[Saved entries]
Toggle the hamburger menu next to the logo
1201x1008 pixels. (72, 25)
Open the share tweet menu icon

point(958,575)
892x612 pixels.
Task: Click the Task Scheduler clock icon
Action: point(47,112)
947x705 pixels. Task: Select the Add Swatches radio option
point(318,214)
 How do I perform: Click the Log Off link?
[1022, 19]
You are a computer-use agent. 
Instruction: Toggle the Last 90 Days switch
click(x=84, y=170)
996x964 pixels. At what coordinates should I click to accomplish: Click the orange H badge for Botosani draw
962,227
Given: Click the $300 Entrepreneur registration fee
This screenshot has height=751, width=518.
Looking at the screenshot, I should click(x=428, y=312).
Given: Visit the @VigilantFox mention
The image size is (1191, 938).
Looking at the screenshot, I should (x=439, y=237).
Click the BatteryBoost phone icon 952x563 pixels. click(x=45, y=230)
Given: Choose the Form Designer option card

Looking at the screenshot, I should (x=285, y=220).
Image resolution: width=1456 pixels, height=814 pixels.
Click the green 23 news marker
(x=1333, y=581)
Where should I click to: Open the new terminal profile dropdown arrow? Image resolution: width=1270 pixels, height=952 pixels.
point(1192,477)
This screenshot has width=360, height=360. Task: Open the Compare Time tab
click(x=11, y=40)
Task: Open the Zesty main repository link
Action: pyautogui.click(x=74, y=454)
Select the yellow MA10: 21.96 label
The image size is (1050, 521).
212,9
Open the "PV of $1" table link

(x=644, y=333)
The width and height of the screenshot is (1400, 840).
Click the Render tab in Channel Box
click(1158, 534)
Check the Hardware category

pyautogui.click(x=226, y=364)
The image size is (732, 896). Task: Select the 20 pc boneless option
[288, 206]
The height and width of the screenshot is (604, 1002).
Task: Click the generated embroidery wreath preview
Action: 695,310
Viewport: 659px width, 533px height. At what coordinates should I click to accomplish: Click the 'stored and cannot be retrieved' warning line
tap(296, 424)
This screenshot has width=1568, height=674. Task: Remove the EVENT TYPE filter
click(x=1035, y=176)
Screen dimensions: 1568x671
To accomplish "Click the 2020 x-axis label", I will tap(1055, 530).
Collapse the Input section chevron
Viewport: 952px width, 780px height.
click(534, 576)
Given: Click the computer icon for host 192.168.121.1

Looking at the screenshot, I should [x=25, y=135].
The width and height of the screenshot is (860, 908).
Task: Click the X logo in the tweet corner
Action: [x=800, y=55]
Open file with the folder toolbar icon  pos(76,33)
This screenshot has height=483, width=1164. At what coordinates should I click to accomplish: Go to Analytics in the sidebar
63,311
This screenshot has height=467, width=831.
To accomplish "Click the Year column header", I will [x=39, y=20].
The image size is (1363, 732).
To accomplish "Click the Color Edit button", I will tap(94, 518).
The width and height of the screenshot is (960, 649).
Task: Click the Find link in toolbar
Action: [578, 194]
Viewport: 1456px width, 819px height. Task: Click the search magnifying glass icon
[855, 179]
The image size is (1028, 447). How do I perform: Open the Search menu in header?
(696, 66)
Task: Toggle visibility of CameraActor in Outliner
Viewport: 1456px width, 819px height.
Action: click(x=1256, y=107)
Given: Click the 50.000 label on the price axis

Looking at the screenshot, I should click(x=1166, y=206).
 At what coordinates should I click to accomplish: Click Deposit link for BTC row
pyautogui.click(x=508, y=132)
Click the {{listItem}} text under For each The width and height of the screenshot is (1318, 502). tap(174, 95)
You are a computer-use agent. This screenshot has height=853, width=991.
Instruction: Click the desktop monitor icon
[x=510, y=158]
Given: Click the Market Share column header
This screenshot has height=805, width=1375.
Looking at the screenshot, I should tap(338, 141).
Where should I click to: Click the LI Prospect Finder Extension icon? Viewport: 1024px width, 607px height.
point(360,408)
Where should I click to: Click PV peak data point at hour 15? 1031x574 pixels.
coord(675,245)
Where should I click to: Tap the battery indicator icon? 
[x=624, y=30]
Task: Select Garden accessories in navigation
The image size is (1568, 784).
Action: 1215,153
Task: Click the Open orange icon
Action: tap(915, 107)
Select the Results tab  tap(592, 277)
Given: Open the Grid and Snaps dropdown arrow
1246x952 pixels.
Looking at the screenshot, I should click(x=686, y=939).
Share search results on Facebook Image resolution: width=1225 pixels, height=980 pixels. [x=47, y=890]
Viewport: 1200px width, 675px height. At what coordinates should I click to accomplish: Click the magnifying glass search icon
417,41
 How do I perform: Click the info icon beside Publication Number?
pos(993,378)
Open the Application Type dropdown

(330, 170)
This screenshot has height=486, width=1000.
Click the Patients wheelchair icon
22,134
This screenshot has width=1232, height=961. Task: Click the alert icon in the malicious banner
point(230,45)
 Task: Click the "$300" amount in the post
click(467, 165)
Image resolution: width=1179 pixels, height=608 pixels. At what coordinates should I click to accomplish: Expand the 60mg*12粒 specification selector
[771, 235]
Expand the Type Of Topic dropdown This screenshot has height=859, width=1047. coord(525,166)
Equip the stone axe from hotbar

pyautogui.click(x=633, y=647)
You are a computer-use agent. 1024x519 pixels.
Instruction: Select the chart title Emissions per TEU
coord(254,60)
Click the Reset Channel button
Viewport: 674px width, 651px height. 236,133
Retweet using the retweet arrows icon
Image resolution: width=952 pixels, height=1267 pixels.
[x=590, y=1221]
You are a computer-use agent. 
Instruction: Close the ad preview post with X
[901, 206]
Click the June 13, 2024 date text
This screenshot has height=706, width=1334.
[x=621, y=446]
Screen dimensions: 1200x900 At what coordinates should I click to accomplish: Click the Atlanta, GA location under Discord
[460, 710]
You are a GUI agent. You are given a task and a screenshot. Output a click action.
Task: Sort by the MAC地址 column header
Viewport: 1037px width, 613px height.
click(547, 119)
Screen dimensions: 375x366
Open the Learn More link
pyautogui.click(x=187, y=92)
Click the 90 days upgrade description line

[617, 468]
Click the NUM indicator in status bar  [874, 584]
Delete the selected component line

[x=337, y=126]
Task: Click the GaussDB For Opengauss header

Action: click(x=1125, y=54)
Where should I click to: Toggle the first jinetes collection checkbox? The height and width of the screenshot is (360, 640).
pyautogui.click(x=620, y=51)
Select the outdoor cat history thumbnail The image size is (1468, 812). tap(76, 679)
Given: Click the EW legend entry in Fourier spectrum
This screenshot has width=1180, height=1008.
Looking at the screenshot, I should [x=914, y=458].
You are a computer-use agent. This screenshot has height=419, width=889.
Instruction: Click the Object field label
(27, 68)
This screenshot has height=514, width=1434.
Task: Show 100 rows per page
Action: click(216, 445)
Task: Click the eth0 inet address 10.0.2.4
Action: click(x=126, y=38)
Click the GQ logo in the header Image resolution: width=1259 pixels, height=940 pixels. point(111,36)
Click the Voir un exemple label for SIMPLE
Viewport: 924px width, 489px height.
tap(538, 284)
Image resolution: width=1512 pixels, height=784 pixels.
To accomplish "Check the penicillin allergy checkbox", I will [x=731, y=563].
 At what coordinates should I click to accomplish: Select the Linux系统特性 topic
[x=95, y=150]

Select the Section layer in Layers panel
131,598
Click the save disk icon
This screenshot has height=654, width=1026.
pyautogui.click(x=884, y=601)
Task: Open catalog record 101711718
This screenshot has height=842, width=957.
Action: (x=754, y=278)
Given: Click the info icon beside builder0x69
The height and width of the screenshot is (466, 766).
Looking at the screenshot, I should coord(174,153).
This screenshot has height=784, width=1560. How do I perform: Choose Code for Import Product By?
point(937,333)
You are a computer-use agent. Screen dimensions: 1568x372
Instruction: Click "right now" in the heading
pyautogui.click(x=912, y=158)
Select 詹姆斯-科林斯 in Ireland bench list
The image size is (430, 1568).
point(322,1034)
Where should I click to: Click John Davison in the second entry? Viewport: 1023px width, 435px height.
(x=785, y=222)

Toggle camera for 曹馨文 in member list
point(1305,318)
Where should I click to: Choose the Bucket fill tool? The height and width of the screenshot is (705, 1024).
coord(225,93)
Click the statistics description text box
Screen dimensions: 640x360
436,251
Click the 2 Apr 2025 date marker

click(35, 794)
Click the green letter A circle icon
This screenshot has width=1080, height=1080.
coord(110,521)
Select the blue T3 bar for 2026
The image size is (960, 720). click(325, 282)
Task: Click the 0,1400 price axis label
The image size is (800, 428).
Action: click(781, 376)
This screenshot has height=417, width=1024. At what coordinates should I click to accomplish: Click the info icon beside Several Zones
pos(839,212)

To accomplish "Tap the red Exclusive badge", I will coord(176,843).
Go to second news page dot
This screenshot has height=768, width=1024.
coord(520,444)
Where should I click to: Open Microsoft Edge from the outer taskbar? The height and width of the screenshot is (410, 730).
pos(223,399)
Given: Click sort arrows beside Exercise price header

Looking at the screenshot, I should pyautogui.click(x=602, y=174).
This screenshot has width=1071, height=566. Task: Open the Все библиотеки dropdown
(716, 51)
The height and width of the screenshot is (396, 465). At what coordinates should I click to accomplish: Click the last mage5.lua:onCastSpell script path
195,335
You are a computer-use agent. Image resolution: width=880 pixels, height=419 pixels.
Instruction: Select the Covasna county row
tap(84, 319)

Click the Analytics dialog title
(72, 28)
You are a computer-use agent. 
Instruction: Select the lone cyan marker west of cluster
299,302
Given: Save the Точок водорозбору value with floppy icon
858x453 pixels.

## TASK
Your task is to list each line of the records with the word "column".

## TASK ANSWER
To accomplish "Click the Year column header", I will [x=39, y=20].
Given: Click the Market Share column header
Task: Sort by the MAC地址 column header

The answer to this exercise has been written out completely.